## QUESTIONS
1. In the delta-8 THC article, rewrite the paragraph beginning "The FDA reports that delta-8 THC does have" as a short bulleted list that keeps its main facts.
2. Reproduce everything in the delta-8 THC article from "Hemp lawyer Lisa" down to "hemp-derived cannabidiol (CBD).", word for word.
3. Pick up the delta-8 THC article after its final sentence and keep writing it.

## QUOTED PASSAGE
AUSTIN, Texas — After an update to the Texas Department of State Health Services Consumable Hemp Program webpage on Friday for clarification, delta-8 tetrahydrocannabinol (THC) products in any concentration are still considered an illegal Schedule 1 controlled substance.
The update comes after House Bill 1325, which was passed in 2019, established Texas Health and Safety Code Chapter 443. It allows for the commerce of consumable hemp products across the state that do not exceed 0.3% delta-9 THC.
The clarification states that all other forms of THC, including delta-8 in any concentration and delta-9 exceeding 0.3%, are considered Schedule I.
The owner of Capital CBD American Shaman said it came as a surprise to him. Now he is worried because delta-8 makes up a decent portion of his income.
"It has become a significant portion of revenue," said Michael Sterling. "I'd say it's upwards of, you know, 30%, 35%, so it's quite a big deal."
The founder of CBD American Shaman said the company is thinking about suing.
"There's some other people in the industry that are working on things," said Vince Sanders. "So we're kind of standing back to see what they file or what that looks like. We'd rather kind of measure twice and cut once."
Hemp lawyer Lisa Pittman predicts delta-8 will stay illegal in the state for a while.
"We'll just have to see how that goes, but I don't expect delta-8 to be around for a while," said Pittman. "Delta-8 derived from marijuana has already long been on the Schedule 1 of the DOJ controlled substances."
The U.S. Food and Drug Administration (FDA) states that delta-8 is one of more than 100 cannabinoid produced naturally by the cannabis plant in lesser amounts. As a result, delta-8 THC can be manufactured from hemp-derived cannabidiol (CBD).
According to Discover Magazine, delta-9 THC is found in more abundance in cannabis and is often considered more potent. Both delta-8 and delta-9 products are often found sold as grindable "flower," edibles or via smokable vape products.
"It is important for consumers to be aware that delta-8 THC products have not been evaluated or approved by the FDA for safe use in any context," the FDA website states. "They may be marketed in ways that put the public health at risk and should especially be kept out of reach of children and pets."
The FDA reports that delta-8 THC does have psychoactive and intoxicating effects similar to delta-9 THC. The FDA has also received numerous adverse event reports from delta-8 THC consumers, including hospital admissions, hallucinations, trouble standing and loss of consciousness.

## DATA SECTION
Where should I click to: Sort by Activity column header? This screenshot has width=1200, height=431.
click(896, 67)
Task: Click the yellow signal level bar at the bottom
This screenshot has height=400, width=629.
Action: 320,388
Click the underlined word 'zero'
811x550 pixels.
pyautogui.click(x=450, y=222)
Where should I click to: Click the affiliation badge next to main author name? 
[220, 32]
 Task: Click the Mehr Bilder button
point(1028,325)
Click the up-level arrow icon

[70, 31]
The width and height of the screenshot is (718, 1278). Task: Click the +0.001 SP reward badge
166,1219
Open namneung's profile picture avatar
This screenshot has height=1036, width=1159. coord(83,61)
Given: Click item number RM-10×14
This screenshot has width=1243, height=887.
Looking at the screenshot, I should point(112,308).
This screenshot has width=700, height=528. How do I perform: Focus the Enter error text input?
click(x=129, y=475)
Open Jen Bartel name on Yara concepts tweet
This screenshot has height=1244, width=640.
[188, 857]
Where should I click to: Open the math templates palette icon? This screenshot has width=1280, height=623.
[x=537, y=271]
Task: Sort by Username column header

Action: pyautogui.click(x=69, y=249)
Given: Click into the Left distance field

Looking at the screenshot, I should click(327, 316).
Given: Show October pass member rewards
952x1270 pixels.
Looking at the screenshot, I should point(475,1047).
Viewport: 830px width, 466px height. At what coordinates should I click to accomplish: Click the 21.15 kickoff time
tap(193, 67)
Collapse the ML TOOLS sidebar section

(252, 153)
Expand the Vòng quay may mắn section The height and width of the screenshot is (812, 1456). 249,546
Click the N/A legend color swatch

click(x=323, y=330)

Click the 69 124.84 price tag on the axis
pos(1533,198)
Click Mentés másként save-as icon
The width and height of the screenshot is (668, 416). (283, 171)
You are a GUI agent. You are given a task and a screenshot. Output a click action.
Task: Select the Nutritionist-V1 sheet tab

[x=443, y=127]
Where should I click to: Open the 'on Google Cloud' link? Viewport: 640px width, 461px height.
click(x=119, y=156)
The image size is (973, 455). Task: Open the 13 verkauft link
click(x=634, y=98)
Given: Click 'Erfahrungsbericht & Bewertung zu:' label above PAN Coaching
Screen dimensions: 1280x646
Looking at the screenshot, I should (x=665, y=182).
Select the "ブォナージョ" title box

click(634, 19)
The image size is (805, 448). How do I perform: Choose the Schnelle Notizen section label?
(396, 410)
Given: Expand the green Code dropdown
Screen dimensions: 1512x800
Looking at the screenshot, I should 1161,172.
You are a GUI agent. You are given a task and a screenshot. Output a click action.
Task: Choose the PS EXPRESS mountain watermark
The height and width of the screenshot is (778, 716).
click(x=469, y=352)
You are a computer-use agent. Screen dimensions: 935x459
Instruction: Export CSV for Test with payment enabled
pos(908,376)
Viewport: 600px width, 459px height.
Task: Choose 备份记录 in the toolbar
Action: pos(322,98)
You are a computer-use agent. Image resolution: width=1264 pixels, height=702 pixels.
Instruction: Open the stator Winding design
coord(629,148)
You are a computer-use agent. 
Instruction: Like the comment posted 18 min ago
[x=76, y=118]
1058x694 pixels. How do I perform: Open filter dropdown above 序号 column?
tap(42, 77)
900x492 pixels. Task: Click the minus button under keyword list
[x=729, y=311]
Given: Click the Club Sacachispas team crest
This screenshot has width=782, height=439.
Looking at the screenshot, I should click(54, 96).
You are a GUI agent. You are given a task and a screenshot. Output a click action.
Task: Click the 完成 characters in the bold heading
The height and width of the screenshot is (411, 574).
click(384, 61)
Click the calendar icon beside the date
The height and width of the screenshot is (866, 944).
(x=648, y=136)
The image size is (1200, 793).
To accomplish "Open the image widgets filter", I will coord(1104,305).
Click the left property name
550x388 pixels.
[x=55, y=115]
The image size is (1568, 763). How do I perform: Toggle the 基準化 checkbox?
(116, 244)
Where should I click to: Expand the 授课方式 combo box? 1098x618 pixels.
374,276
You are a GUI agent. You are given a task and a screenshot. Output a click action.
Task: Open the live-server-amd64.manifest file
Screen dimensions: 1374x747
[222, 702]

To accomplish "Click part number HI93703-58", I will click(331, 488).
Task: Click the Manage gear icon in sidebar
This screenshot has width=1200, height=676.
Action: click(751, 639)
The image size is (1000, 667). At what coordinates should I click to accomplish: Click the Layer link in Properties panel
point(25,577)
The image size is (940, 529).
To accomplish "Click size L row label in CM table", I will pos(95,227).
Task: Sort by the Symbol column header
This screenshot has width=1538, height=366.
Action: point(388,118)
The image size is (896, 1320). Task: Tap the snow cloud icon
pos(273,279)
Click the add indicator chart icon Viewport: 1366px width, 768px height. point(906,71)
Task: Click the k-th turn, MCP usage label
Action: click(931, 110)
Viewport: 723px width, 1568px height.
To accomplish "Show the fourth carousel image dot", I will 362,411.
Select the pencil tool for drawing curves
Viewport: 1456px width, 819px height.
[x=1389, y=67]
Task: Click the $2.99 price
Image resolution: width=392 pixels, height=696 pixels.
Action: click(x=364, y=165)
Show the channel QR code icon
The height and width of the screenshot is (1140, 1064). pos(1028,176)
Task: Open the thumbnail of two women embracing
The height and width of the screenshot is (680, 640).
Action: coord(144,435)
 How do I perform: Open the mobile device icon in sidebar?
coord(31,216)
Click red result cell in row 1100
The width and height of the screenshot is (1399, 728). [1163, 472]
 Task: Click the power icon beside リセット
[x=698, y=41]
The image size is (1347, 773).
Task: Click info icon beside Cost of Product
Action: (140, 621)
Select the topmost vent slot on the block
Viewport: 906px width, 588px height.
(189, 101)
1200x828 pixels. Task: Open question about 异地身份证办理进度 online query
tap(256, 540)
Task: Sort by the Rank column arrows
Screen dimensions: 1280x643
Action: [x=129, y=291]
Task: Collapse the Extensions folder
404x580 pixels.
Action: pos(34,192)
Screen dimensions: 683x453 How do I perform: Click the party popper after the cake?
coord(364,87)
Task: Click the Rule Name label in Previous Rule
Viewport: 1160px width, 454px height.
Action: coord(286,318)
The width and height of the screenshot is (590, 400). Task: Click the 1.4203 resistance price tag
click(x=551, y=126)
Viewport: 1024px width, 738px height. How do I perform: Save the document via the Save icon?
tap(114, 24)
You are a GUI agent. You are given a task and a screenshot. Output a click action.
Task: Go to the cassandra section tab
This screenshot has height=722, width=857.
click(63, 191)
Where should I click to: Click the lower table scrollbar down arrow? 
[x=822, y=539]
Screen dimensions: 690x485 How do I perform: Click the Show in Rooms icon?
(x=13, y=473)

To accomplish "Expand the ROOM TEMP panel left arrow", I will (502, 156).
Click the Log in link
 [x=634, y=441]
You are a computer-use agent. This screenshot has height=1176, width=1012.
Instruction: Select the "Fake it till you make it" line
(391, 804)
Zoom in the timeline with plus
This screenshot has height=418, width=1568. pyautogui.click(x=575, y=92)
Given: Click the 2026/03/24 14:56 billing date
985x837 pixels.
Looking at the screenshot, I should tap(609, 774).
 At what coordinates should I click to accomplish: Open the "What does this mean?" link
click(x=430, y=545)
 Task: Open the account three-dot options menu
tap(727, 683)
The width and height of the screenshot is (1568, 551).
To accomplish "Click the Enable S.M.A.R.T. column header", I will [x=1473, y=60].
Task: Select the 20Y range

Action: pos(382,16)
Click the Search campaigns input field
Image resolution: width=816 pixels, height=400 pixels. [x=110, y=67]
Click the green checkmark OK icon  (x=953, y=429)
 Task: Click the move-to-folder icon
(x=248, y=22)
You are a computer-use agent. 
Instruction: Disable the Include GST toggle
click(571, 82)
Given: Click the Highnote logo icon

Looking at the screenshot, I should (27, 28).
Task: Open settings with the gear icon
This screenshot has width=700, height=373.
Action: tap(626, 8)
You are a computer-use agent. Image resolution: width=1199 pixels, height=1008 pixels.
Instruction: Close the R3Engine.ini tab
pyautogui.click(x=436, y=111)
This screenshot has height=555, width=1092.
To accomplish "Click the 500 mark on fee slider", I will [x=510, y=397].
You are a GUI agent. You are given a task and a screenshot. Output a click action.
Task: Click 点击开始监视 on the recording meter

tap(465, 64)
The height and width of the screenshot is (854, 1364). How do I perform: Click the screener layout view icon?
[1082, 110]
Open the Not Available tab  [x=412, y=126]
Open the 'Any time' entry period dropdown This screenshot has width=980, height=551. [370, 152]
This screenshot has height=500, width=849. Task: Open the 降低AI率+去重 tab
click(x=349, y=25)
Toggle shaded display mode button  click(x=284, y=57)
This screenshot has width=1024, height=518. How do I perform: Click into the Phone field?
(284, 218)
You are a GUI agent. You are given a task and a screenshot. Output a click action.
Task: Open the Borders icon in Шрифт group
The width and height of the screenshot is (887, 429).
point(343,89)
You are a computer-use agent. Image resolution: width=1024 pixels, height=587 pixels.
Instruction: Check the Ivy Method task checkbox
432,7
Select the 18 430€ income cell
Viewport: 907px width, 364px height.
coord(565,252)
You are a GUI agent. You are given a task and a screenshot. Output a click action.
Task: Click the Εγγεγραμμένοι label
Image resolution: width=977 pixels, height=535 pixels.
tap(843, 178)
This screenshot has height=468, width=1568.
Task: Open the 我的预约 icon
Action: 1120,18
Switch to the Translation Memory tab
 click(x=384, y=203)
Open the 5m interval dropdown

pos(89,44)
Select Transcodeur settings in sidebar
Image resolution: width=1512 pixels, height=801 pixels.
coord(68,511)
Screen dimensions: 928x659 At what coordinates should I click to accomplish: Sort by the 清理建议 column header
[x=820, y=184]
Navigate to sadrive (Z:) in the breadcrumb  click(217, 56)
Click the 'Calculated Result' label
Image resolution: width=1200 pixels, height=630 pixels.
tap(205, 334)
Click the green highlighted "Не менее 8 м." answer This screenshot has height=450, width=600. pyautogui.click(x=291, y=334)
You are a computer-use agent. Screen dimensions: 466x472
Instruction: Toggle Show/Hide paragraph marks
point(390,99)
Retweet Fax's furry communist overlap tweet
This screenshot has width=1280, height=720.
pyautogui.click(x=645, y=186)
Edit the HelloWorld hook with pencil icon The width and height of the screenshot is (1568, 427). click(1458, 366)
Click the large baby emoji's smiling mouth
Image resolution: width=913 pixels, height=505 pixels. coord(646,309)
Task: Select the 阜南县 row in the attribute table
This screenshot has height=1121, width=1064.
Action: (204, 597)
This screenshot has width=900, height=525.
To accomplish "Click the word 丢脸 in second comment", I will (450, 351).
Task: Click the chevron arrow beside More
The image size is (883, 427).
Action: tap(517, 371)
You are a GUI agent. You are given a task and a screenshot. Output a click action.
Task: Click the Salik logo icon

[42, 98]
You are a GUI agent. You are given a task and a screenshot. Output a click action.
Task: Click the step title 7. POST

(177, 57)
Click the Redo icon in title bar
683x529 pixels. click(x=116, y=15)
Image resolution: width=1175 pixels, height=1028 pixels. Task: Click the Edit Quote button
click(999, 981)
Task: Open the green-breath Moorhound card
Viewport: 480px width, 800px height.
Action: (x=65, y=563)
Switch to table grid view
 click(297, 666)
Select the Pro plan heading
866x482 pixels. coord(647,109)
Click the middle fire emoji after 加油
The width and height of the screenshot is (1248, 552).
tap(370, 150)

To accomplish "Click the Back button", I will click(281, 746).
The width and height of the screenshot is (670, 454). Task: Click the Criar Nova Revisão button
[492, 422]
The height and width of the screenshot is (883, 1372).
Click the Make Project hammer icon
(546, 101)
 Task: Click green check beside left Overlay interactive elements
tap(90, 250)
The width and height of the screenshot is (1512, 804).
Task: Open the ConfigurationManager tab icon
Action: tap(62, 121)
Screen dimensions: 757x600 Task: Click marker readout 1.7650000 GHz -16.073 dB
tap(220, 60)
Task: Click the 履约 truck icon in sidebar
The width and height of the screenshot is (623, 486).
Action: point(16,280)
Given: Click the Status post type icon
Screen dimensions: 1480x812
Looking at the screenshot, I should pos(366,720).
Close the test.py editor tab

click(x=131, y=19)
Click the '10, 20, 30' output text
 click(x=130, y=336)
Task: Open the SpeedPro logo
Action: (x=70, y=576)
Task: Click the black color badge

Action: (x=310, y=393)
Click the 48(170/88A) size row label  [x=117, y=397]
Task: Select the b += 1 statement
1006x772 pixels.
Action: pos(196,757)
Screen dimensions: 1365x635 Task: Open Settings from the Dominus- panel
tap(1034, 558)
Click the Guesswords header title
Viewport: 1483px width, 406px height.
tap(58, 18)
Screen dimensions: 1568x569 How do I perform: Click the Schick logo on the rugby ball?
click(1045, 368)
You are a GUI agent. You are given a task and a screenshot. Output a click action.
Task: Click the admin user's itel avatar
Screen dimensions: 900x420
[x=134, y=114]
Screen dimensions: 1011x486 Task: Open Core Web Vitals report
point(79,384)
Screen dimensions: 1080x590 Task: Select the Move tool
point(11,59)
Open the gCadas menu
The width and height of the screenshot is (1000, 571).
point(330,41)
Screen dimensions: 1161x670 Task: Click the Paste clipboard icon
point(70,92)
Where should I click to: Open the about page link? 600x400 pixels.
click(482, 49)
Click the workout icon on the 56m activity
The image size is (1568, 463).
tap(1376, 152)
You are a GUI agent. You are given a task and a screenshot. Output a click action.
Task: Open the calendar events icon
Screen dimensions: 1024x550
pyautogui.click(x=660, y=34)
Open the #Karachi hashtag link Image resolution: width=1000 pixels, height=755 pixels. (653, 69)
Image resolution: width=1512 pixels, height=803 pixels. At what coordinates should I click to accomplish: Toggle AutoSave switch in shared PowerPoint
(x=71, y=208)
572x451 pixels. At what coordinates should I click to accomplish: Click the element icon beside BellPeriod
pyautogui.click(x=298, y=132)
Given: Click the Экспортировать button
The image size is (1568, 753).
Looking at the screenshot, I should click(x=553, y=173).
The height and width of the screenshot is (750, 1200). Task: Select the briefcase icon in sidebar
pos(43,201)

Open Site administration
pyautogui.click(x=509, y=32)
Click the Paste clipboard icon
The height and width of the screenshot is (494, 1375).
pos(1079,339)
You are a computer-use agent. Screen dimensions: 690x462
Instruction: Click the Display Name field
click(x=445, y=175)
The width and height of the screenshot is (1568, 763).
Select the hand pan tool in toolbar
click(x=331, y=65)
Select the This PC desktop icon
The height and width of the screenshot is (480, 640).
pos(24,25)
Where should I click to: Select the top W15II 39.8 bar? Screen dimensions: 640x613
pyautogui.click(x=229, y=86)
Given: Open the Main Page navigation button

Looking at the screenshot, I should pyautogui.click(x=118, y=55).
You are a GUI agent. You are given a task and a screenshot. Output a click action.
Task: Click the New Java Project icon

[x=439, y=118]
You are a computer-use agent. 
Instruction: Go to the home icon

## ANSWERS BY TASK
1.
- Per the FDA, delta-8 THC has psychoactive and intoxicating effects similar to delta-9 THC.
- The FDA has received many adverse event reports from delta-8 THC users.
- Reported problems include hospital admissions, hallucinations, trouble standing and loss of consciousness.

2.
Hemp lawyer Lisa Pittman predicts delta-8 will stay illegal in the state for a while.
"We'll just have to see how that goes, but I don't expect delta-8 to be around for a while," said Pittman. "Delta-8 derived from marijuana has already long been on the Schedule 1 of the DOJ controlled substances."
The U.S. Food and Drug Administration (FDA) states that delta-8 is one of more than 100 cannabinoid produced naturally by the cannabis plant in lesser amounts. As a result, delta-8 THC can be manufactured from hemp-derived cannabidiol (CBD).

3.
Sanders said the clarification will be a disservice to those who use the products properly.
"The majority of the people we see are baby boomer females," said Sanders. "We see 60-year-old women who have stress and anxiety, who have hip pain or the other pre- or postmenopausal or having other issues. This helps tremendously with all of the sites."
The DSHS said there has not be a recent change to the law or rules, but the clarification was posted in response to recent requests from hemp growers who said that there was confusion in the industry about what was allowed in consumable hemp products.
An outright ban on delta-8 and other THC products in Texas, House Bill 2593, failed to pass during the 87th Legislature this year after the provision was stricken from the legislation.
Another bill that would have outlawed delta-8 THC, HB 3948, also died in the Legislature after an agreement could not be reached on amendments between the Texas House and Senate versions.
During committee testimony on that bill in May, the Texas DSHS said it believed "delta-8 remains on the Schedule 1 drug schedule in Texas," raising questions if it was already illegal in the state.
The testimony was in response to an August 2020 federal DEA ruling adding language excluding THC compounds that fall under the definition of hemp from the list of controlled substances.
Delta-8 products have been available for purchase in many shops across the state. The DSHS can take enforcement action against hemp licensees who sell consumable hemp products containing controlled substances, however, the DSHS does not regulate possession.
The Texas Department of Public Safety told KVUE it will continue to base its enforcement efforts on current statute.